Chapter 23

REGAN

Wind rattled the window panes as I walked slowly through the castle halls.

The Avaris had gotten what they wanted. Kage’s engagement ball was being held this evening in the school refectory.

When Viktor tried to refuse them, Lady Avari attacked him with the full force of the Bloodwing Board of Directors.

The Board demanded an explanation for all of the recent—and completely unauthorized—changes at Bloodwing.

They wanted most to be rolled back. Viktor refused, deeming them all necessary for student security.

Even so, he was treading a little more lightly now. So Lady Avari had got her ball.
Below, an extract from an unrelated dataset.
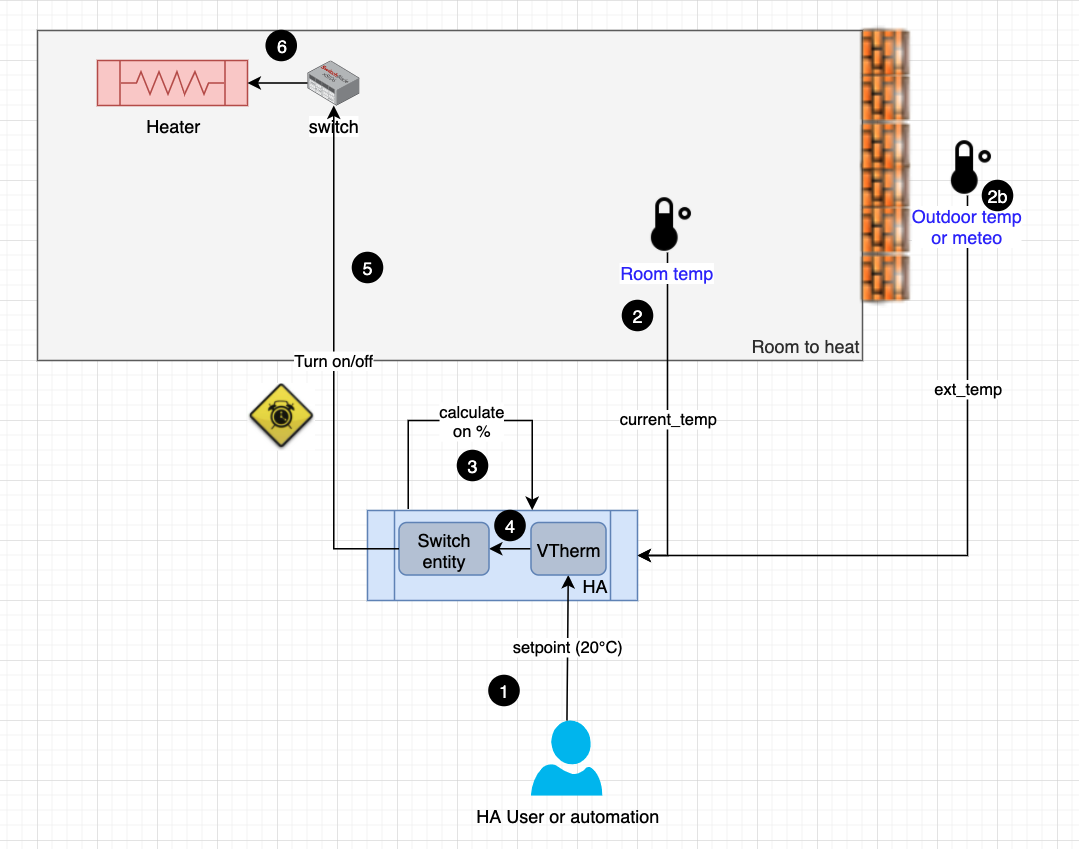Click the Room temp blue label
The height and width of the screenshot is (849, 1079).
tap(666, 274)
To be honest, it was a relief. Not the ball, but the fact that the Board had been able to intimidate Viktor in any way whatsoever. Oh, I didn’t kid myself that he was actually afraid of them, but perhaps they might be able to slow him down a little.

In the meantime, here I was, decked out in a dress of black netting over scarlet satin, the whalebone stays digging into my ribs, preparing to go to the Avari ball. Not because I wanted to, but because I was an invited guest and Bloodwing’s headmistress.

I paused beneath a flickering torch on the wall to gather myself.

Outside the doors of the refectory, four of the Bloodguards were gathered.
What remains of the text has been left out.